*** Data for review Section Begins ***

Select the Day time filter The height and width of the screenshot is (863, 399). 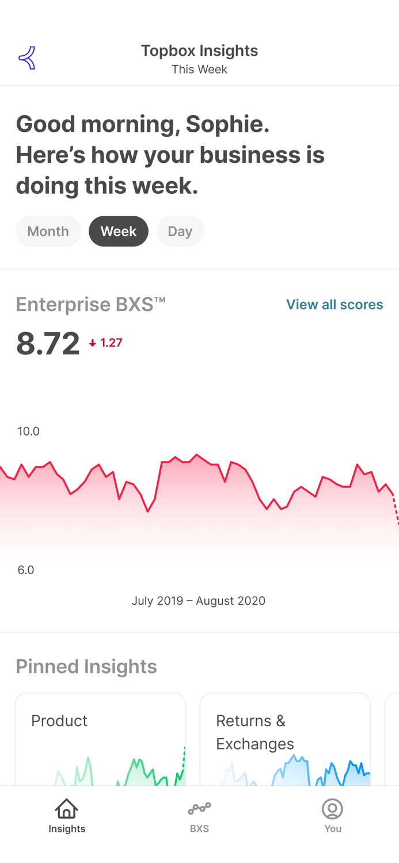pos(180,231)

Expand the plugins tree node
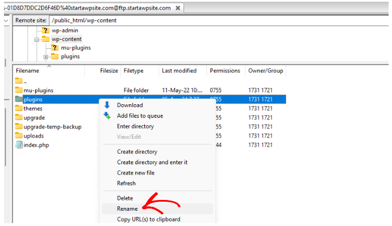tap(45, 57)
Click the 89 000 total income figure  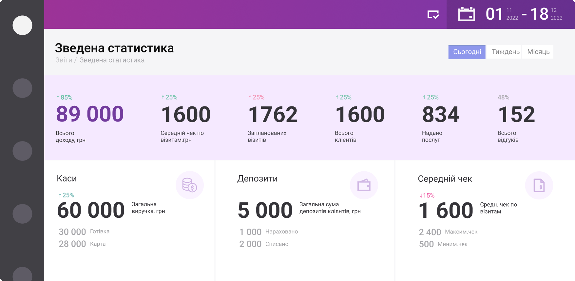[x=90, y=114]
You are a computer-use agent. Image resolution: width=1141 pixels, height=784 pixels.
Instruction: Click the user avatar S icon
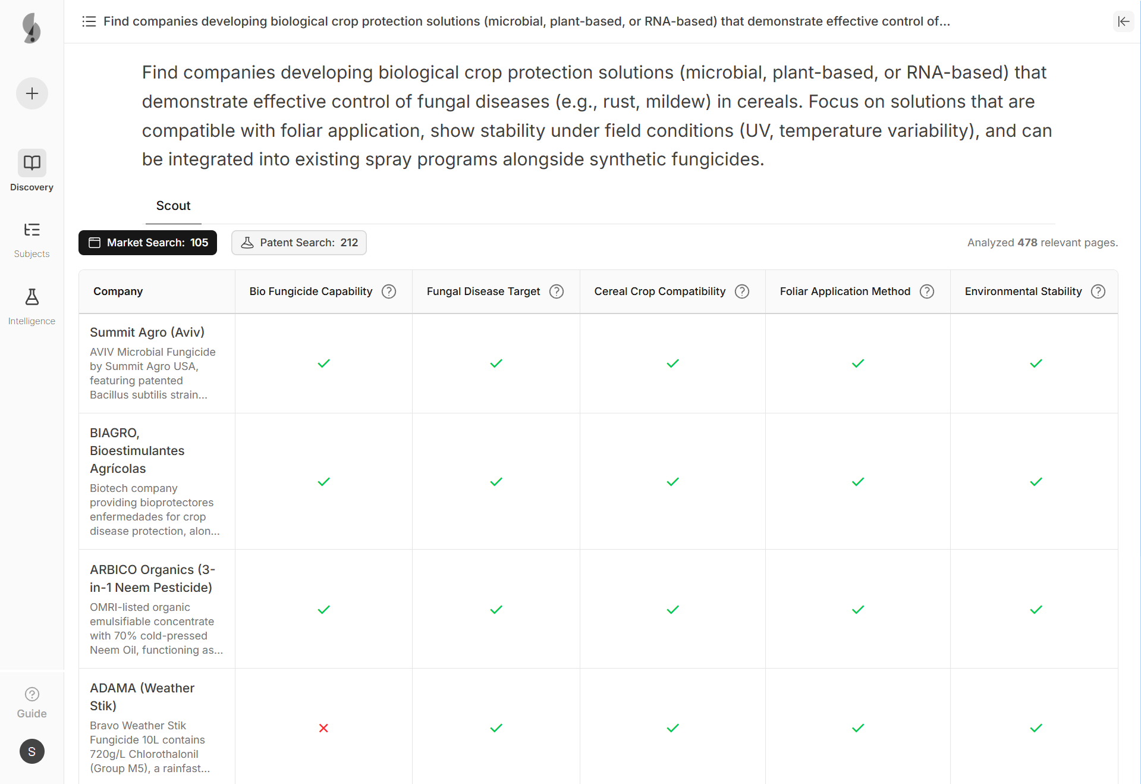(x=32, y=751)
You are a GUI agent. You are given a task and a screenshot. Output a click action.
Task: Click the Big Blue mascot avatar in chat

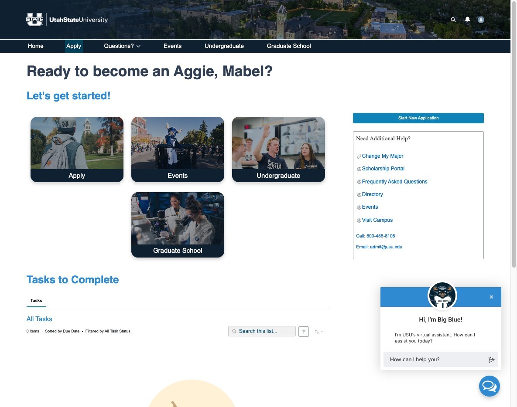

*** Data for review Section Ends ***

Transcribe exactly the lines running from the line with "You are a computer-use" to the last line of the entries. Pictures stay out of the copy.

You are a computer-use agent. Image resolution: width=1141 pixels, height=784 pixels.
Instruction: Click the user avatar S icon
(x=32, y=751)
You are a GUI agent. You are given a task and a screenshot. Output a click action.
Task: Click the Big Blue mascot avatar in chat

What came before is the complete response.